▶ [Entries on where items appear]:
===
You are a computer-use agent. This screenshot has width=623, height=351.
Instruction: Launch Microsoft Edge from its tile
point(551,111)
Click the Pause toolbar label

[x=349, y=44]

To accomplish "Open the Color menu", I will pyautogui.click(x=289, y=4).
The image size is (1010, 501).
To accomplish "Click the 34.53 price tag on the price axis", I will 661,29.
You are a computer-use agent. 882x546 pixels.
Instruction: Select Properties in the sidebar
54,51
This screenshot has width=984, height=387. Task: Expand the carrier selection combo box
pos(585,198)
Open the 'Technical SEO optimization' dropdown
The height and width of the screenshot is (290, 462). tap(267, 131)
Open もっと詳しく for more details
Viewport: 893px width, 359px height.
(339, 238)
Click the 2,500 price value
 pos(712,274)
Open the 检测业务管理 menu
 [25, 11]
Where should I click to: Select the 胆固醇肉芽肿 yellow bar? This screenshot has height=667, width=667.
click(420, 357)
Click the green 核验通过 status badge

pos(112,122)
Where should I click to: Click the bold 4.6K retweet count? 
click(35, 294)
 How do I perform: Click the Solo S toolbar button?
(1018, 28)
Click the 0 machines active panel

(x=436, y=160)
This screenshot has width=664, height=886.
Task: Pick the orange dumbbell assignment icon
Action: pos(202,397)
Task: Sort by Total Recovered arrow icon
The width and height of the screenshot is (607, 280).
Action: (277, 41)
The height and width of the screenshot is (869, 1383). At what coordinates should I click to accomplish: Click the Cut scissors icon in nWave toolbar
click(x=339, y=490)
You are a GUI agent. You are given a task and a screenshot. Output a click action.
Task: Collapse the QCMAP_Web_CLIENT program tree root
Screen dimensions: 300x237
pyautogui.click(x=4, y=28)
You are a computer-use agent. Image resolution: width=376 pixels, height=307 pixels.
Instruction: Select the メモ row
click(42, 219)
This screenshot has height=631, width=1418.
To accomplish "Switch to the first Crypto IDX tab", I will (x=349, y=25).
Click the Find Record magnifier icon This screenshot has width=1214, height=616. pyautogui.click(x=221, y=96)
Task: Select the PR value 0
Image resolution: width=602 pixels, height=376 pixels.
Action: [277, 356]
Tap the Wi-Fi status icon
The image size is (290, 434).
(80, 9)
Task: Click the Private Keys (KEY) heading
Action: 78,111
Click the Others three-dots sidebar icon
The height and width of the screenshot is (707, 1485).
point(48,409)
===
▶ [REQUEST]:
How many lines of the listing above contain the string "pyautogui"? Case counts. Reply with the number alone.

▶ [REPLY TO THE TASK]:
3